STATED EXERCISE:
From the Doctor Who DVD article below, return the passage between "Published on August" and "releases haven’t stopped.", inclusive, copied word for word.

DOCUMENT SEGMENT:
* * * * * * *
Editorial Jon Pertwee stars in Doctor Who: Inferno

Published on August 29th, 2013 | by Christian Cawley

The Doctor Who DVD Conundrum

Since 1996 BBC Worldwide (in its various guises) has released every complete Doctor Who story (and a few that are not) on DVD. Some might expect that to be the end of it – except that the releases haven’t stopped.

Jon Pertwee stars in Doctor Who: Inferno

Since 2010 several “special editions” have been released – first as part of the Revisitations box sets and latterly (in the case of, say, 1970′s Inferno and 1973′s The Green Death) as single releases. Now, these are excellent releases, full of excellent new special features alongside those found in the originals, new commentaries and often freshly upgraded video and audio.

In fact, it’s wonderful that BBC Worldwide and the Restoration Team are able to have the time and resources to dedicate to these special editions, and long may this situation continue. The problem for older fans, however, is what to do with the original DVDs…

It isn’t easy parting with much-loved Doctor Who; I still have several VHS tapes on my shelf, such as The Tom Baker Years and More Than 30 Years In The TARDIS (although only one of these has been released on DVD…). But if you need to make space for the new special editions, there are several things you can do.
* * * * * * *
GIVEN INFORMATION:
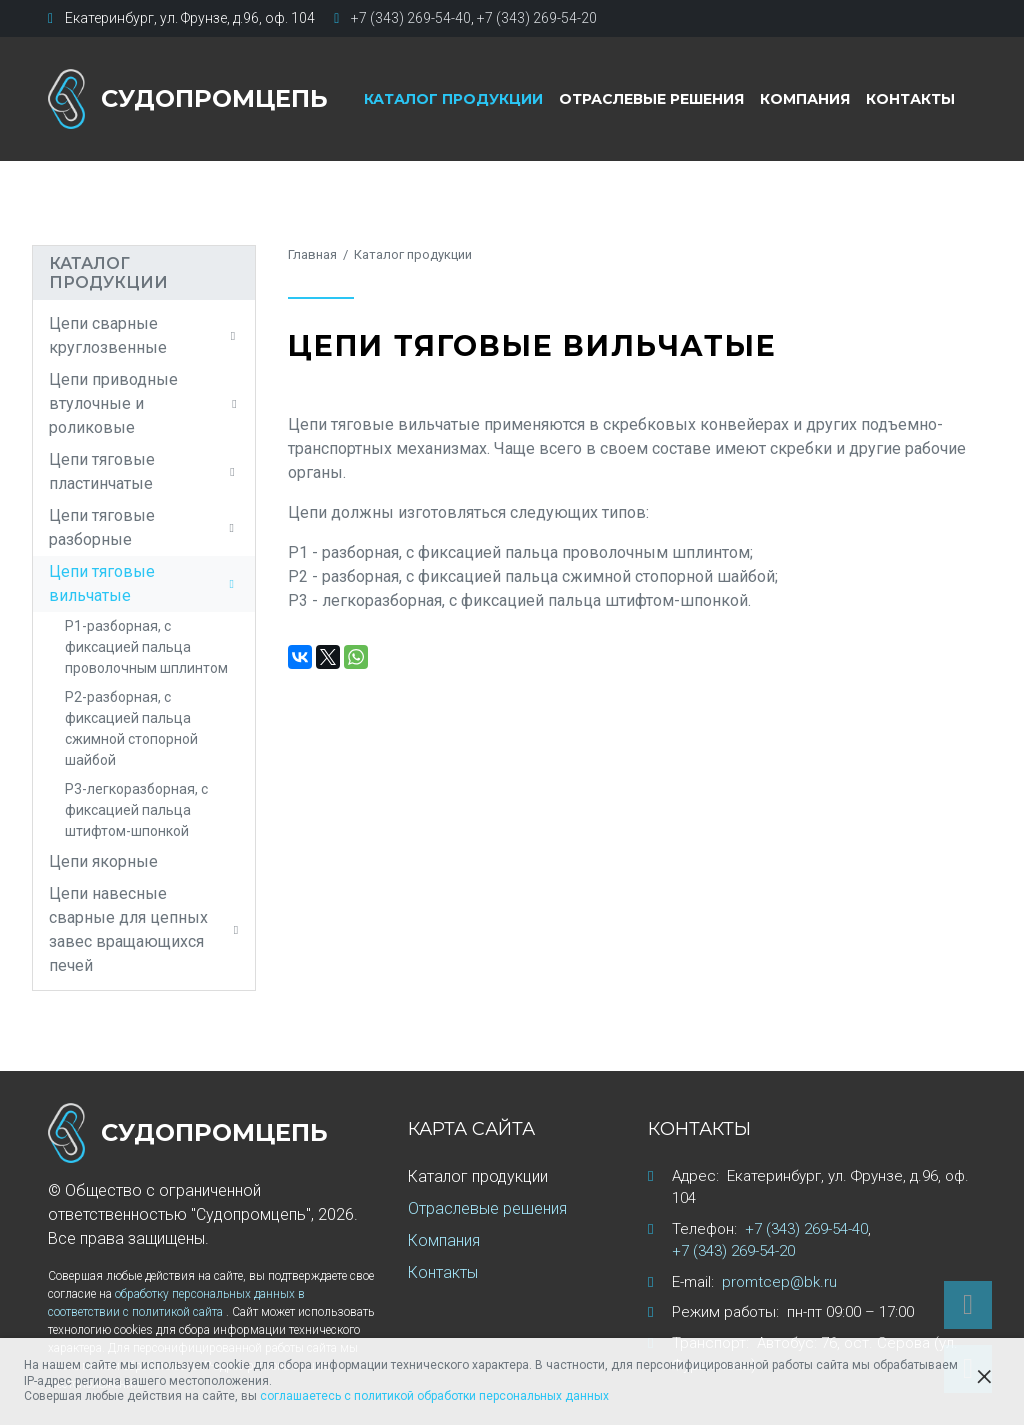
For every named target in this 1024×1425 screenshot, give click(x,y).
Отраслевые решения (651, 99)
* * * * * * *
ANSWER TO THE PROBLEM:
Published on August 29th, 2013 | by Christian Cawley

The Doctor Who DVD Conundrum

Since 1996 BBC Worldwide (in its various guises) has released every complete Doctor Who story (and a few that are not) on DVD. Some might expect that to be the end of it – except that the releases haven’t stopped.